Friday Finking: Source code organisation

DL Neil PythonList at DancesWithMice.info
Thu Jan 2 00:01:55 EST 2020


On 29/12/19 5:49 PM, Cameron Simpson wrote:
> On 29Dec2019 09:49, Chris Angelico <rosuav at gmail.com> wrote:
>> "Define before use" is a broad principle that I try to follow, even
>> when the code itself doesn't mandate this. This generally means that
>> "if name is main" is the very last thing in the file, and if there's a
>> main() function or equivalent, that's usually just before that. Any
>> metaprogramming goes right at the top; sometimes this is mandated (if
>> I write a decorator function, it has to be above the functions it's
>> decorating), but even if it's not, metaprogramming goes before the
>> mainline.
> 
> For main, i have the opposite habit.
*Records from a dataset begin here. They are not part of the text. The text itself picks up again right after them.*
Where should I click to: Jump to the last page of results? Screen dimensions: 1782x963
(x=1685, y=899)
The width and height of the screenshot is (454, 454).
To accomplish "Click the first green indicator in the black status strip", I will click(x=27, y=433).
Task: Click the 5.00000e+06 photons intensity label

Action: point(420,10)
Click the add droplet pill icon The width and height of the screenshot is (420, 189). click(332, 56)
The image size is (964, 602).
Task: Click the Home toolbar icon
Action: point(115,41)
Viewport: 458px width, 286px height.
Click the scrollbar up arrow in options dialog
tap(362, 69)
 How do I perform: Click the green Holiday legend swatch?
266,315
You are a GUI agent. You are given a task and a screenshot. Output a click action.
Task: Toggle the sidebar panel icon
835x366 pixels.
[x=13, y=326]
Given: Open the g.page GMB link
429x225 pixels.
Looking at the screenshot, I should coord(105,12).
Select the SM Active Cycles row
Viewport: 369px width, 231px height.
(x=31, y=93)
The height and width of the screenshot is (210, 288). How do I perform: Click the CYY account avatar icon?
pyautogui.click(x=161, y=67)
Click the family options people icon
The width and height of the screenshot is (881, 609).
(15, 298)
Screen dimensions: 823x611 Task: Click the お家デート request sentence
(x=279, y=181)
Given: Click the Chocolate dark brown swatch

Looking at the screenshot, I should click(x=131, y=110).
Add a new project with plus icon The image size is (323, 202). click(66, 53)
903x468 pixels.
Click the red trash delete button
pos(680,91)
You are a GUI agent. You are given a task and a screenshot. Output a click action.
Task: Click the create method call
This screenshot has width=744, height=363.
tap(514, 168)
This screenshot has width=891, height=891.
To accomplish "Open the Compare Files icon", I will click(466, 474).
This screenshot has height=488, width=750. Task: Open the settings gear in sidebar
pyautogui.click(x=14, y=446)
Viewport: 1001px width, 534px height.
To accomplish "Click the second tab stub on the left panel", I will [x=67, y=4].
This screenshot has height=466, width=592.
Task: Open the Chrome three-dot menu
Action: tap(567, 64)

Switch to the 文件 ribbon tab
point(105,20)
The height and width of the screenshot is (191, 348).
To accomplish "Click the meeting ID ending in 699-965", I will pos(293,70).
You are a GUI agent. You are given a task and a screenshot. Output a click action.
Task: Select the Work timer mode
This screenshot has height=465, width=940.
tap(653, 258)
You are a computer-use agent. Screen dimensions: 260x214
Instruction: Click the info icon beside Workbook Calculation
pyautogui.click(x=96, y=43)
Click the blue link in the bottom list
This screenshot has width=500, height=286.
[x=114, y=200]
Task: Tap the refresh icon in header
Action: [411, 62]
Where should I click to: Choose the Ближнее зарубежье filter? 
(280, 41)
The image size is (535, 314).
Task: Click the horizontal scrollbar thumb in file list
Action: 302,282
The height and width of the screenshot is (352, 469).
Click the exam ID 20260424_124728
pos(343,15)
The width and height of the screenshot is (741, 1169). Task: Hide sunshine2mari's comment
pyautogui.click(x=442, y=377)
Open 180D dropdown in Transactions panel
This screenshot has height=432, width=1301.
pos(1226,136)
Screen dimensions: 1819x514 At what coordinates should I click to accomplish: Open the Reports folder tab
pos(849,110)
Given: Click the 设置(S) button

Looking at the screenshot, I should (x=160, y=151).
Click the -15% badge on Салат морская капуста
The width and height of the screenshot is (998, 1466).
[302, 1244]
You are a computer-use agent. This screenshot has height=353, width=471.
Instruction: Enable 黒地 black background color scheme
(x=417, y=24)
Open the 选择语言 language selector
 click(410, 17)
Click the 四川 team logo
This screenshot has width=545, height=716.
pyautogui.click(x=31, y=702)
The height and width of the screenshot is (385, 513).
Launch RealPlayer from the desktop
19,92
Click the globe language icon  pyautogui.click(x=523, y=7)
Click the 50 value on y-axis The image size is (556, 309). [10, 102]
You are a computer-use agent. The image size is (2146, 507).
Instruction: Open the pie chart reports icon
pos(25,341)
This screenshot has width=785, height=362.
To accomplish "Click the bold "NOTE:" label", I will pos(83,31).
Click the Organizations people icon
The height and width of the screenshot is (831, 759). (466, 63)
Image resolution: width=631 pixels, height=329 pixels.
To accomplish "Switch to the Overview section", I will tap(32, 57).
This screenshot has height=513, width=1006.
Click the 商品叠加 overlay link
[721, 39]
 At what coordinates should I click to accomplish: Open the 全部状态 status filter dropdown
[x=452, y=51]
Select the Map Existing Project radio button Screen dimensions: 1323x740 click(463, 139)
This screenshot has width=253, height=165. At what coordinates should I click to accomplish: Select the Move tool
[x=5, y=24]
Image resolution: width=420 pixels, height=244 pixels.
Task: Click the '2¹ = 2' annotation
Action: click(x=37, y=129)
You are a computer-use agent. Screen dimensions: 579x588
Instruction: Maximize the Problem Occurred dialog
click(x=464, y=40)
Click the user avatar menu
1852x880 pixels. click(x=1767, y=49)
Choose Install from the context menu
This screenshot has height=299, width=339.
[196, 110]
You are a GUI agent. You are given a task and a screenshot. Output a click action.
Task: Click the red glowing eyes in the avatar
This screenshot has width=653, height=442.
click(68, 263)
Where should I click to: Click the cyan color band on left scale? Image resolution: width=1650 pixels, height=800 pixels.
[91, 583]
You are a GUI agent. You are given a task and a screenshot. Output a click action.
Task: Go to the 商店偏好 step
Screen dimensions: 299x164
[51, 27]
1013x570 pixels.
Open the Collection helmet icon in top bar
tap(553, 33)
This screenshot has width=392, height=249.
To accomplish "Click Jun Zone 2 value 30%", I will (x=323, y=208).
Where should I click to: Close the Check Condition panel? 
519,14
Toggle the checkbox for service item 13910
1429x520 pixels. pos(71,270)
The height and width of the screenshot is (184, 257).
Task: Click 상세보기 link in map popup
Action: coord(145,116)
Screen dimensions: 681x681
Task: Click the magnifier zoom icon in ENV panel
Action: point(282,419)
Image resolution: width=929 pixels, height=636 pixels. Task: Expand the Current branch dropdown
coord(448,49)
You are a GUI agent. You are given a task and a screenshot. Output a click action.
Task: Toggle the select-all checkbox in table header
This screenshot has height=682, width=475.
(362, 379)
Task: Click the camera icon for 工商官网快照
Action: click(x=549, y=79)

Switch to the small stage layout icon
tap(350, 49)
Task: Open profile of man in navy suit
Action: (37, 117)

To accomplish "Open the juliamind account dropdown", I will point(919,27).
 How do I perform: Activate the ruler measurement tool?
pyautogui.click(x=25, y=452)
If a module has a main() function 
> for command line use I usually want that right up the front:
> 
>   #!/usr/bin/env python3
>   ....
>   import...
> 
>   def main(argv=None):
>     ... main command line ...
> 
>   classes, functions, etc
> 
>   if __name__ == '__main__':
>     sys.exit(main(sys.argv))
> 
> My reasoning here is that I want the main programme obvious up front.
> 
> But then I loosely follow "define before use" after that.


OK, I'll bite:

1 the reader (one assumes) starts at the top, then scrolls all the way 
to the bottom to find if...__main___, but is then directed to search for 
the def main... which is all the way back up to the top!

2 if instead of a main(), that code was under if ... __main__ would that 
be an equally reasonable and "obvious" place to find it?